(Entries on target coordinates)

__________________________________________________

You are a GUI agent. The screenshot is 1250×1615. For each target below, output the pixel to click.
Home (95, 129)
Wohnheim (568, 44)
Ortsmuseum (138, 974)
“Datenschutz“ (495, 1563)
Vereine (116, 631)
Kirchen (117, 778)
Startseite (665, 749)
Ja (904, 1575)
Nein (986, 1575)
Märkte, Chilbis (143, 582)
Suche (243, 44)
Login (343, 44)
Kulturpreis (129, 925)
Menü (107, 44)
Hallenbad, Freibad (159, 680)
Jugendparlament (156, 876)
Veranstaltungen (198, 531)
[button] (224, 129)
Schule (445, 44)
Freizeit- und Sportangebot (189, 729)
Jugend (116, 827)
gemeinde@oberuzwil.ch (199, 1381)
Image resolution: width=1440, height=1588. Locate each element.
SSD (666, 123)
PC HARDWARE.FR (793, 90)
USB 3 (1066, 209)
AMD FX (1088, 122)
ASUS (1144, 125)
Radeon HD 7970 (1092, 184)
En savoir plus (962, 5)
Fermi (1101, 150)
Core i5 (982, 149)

__________________________________________________

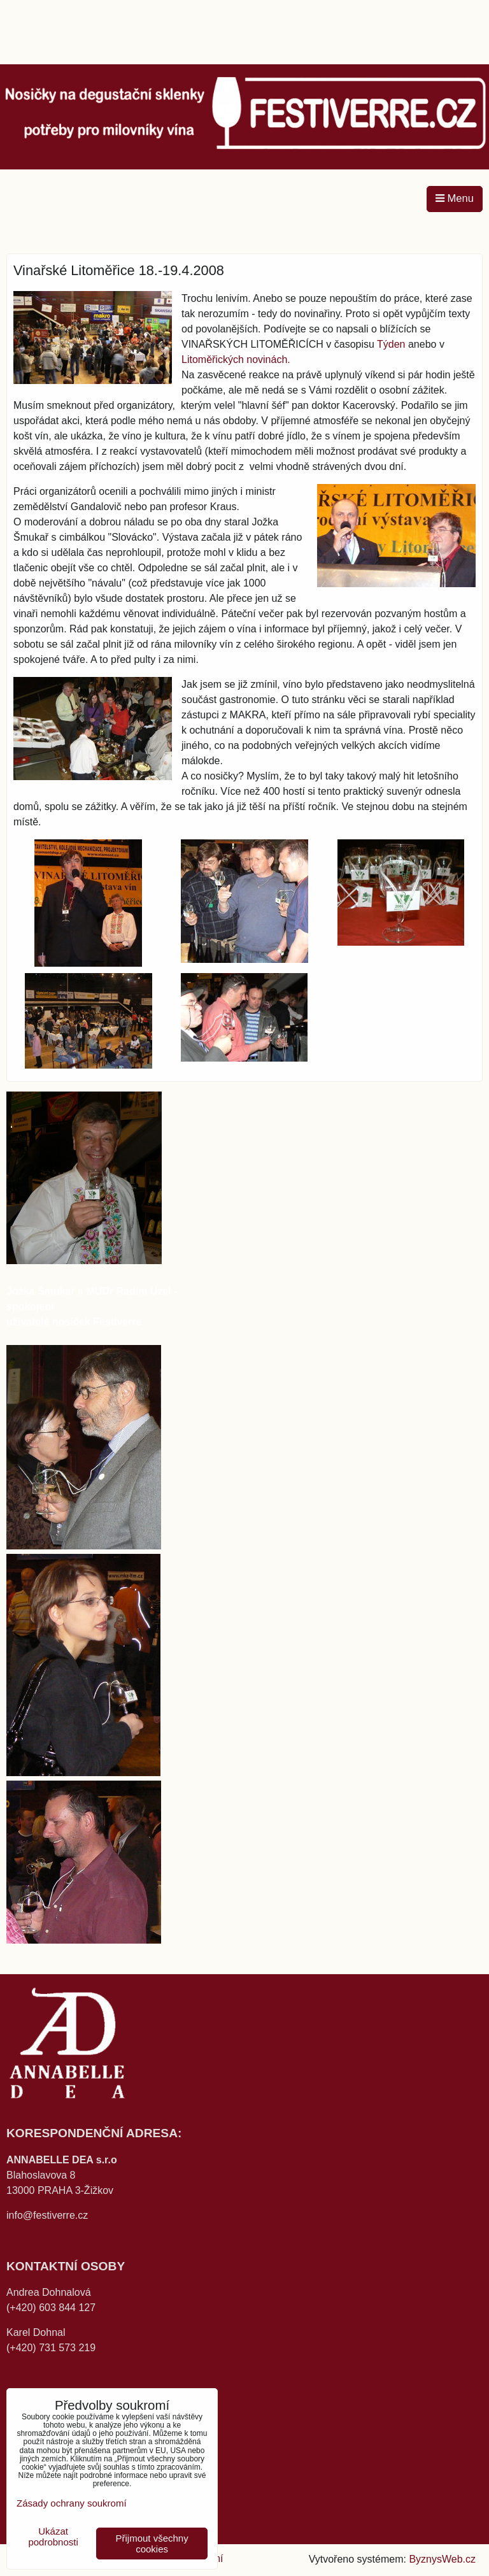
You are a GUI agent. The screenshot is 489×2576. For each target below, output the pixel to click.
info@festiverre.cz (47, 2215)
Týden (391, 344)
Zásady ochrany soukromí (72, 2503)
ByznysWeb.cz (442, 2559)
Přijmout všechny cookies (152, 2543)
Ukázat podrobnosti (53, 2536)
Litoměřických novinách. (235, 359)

__________________________________________________

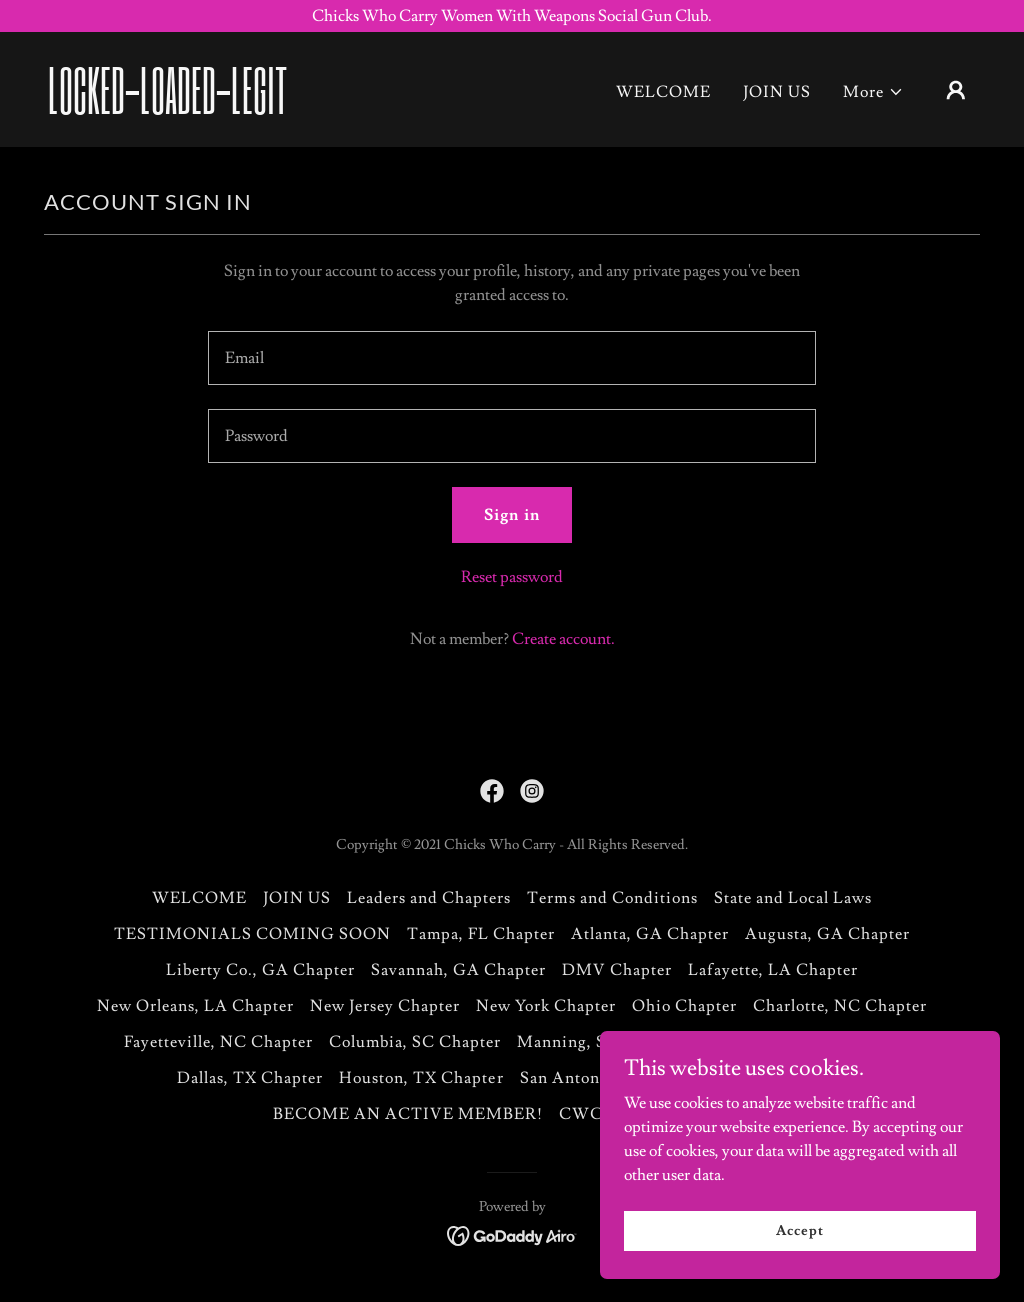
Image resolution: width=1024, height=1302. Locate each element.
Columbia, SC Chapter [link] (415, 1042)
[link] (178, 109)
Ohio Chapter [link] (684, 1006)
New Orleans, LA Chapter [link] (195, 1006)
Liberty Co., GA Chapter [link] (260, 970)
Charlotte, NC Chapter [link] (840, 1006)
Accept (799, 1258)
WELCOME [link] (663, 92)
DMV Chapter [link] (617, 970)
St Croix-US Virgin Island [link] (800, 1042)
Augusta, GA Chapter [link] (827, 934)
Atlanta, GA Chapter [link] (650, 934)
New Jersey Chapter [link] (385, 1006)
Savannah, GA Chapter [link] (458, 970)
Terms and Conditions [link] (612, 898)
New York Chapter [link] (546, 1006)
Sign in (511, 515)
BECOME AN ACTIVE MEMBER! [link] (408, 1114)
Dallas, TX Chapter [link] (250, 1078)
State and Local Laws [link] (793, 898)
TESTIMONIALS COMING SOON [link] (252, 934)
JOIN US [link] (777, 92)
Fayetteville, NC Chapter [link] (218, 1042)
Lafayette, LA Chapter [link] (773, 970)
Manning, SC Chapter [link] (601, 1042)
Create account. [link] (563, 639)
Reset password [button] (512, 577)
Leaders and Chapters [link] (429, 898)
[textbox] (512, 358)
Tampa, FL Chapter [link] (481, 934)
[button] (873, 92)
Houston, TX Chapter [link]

__________________________________________________

■ **Directive**:
Rewrite only the lines starting with the one that contains "TESTIMONIALS COMING SOON [link] (252, 934)" and going on through the one that contains "Houston, TX Chapter [link]", substituting "hyperlink" for "link" and leaving everything else unchanged.

■ **The completed task**:
TESTIMONIALS COMING SOON [hyperlink] (252, 934)
JOIN US [hyperlink] (777, 92)
Fayetteville, NC Chapter [hyperlink] (218, 1042)
Lafayette, LA Chapter [hyperlink] (773, 970)
Manning, SC Chapter [hyperlink] (601, 1042)
Create account. [hyperlink] (563, 639)
Reset password [button] (512, 577)
Leaders and Chapters [hyperlink] (429, 898)
[textbox] (512, 358)
Tampa, FL Chapter [hyperlink] (481, 934)
[button] (873, 92)
Houston, TX Chapter [hyperlink]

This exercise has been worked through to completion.